A pesar de que el Señor Juan tenía el perfil del típico habitante de mi pueblo, se le escapaba la risa… quizás porque se veía fielmente retratado y el humor le movía a la autocrítica, no sé.

El Señor Juan era así, por eso yo insistía, adaptando bromas conocidas y poniendo el nombre del pueblo para jugar a la psicología… El otro chiste del día fue si cabe más cruel. Le pregunté: “–¿Cuánto tarda en morir alguien de Kagan que se suicida pegándose un tiro en la cabeza?

–No lo sé.

–Pues un par de días… lo que tarda la bala en encontrar el cerebro.” Más risas. Sin acritud, aunque el Señor Juan no entendiera muy bien por qué yo era tan crítico con mis paisanos.

Una adaptación de un chiste genérico que circulaba de boca en boca… venía pintiparado para el carácter saharaui. Un éxito arrollador.

Con ambos el Señor Juan se partía de risa, aunque en el fondo le hiriese un poco ese amor propio que comparten los saharauis de pura cepa.

Allí, en el C.D.M., el Señor Juan era un camarada encargado de las minucias propias del ordenanza: aunque no eran pocas, el ritmo era pausado y el ambiente amistoso… lo que convertía el conjunto en algo soportable; una especie de recompensa a la jubilación que le esperaba: un antepremio. Sin duda ésta bien merecida, tras haber sobrevivido tantos años bajo el yugo laboral y la tortura constante de la dictadura.

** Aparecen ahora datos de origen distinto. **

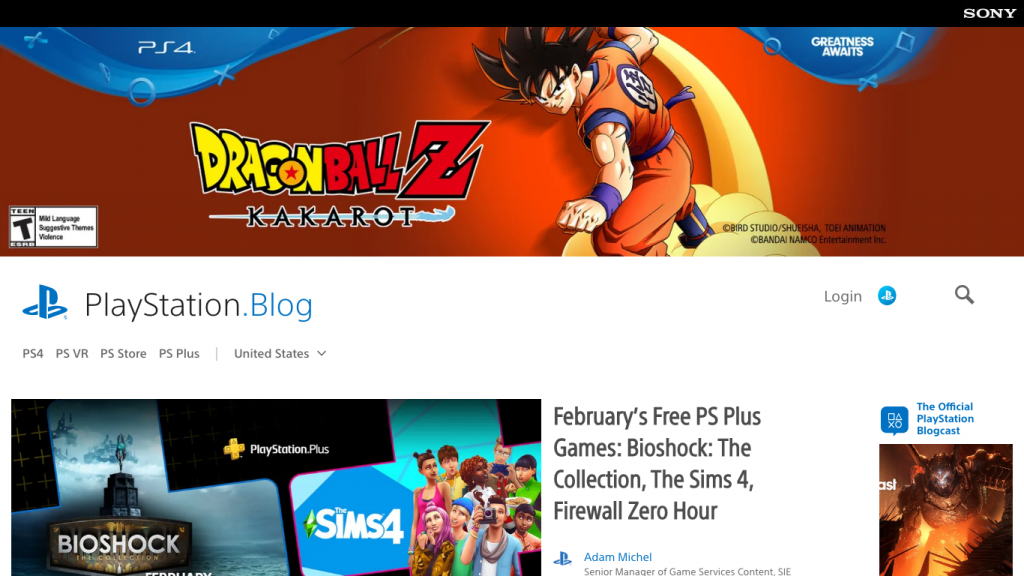
Task: Click the ESRB Teen rating badge
Action: [53, 227]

Así era el hombre que, cuando iba apagándose el día, pronunciaba la frase ritual que daba fin a la jornada laboral; decía: “voy a ir cerrando las naves” para referirse a revisar las tres plantas del edificio del C.D.M. y asegurarse de que todo estaba en orden. Cerrar puertas o apagar instalaciones eléctricas… pero emulando sus tiempos de trabajador sin tregua; también con resonancias de epopeya: la que sin duda había sido su vida. Porque el Señor Juan había sido capaz de sacar adelante una familia en las adversas circunstancias que le tocó vivir. Toda una hazaña, digna de admiración y compasión.